┌──

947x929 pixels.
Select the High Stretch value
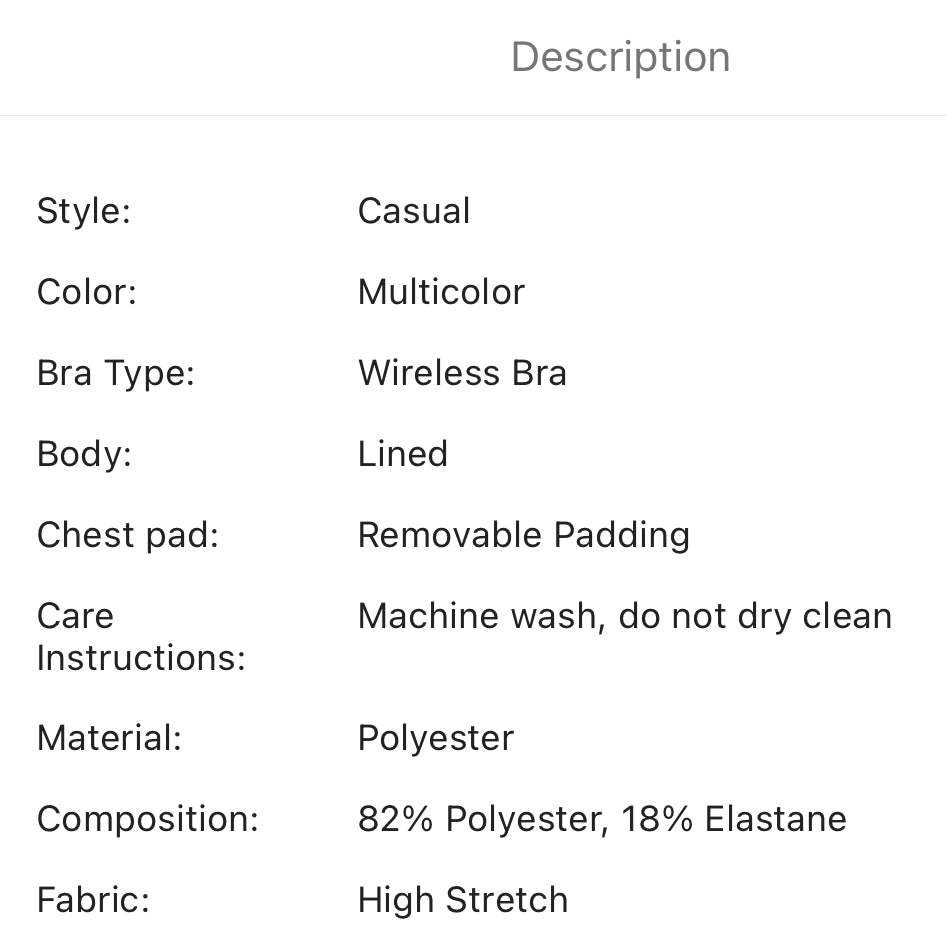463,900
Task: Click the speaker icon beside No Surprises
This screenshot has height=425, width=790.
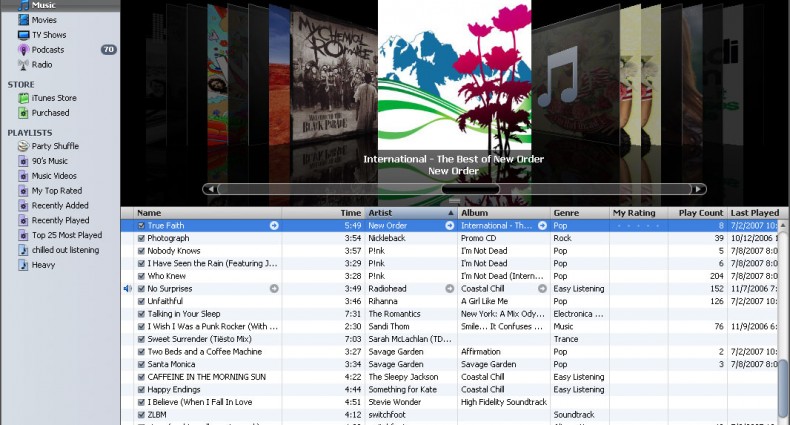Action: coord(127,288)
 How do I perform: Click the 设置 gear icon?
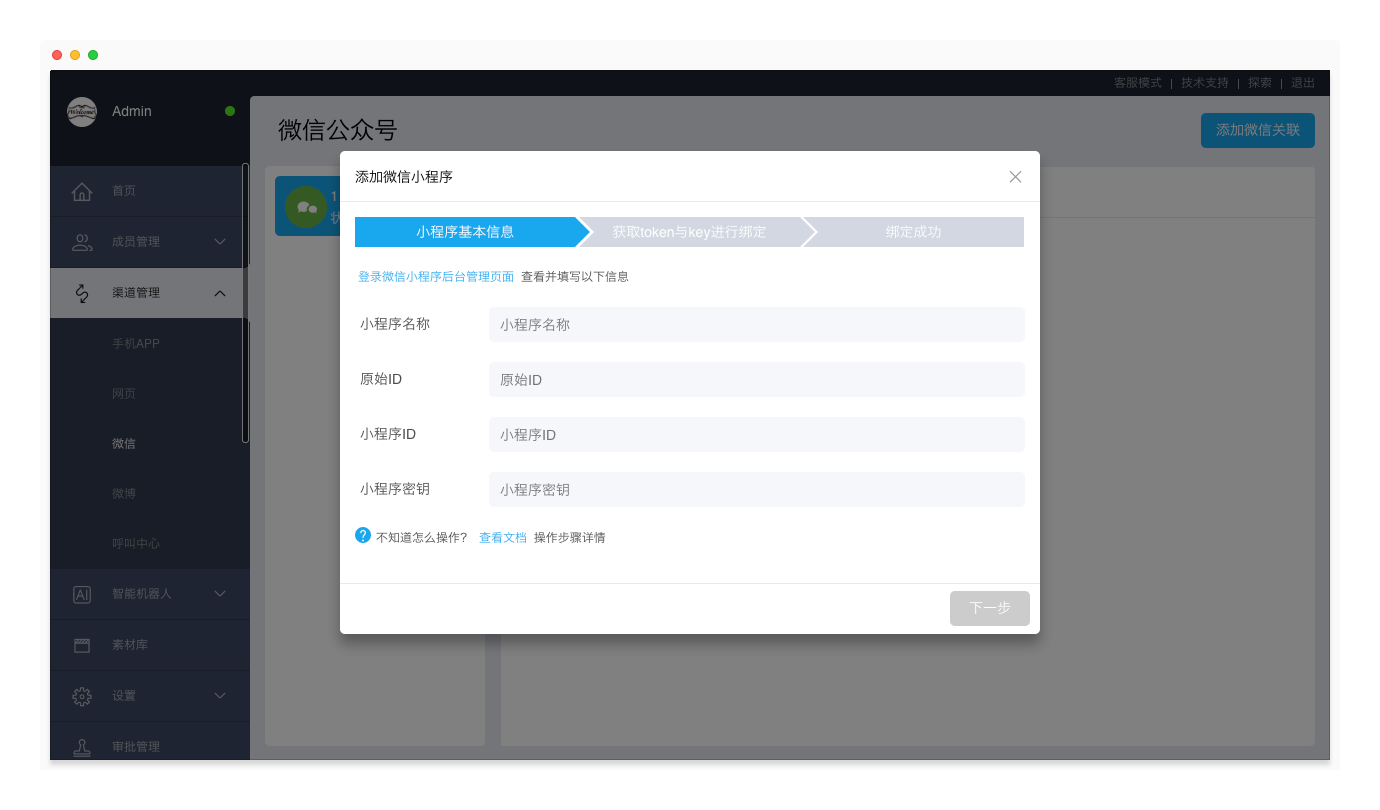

└──

_Set exercise_: Could you repeat every line of the data above with "Click" swapped for "Tap" and nothing else changed, leaving out the pictures?

_Answer to the problem_:
947x929 pixels.
Select the High Stretch value
463,900
Task: Tap the speaker icon beside No Surprises
This screenshot has height=425, width=790.
Action: coord(127,288)
 How do I perform: Tap the 设置 gear icon?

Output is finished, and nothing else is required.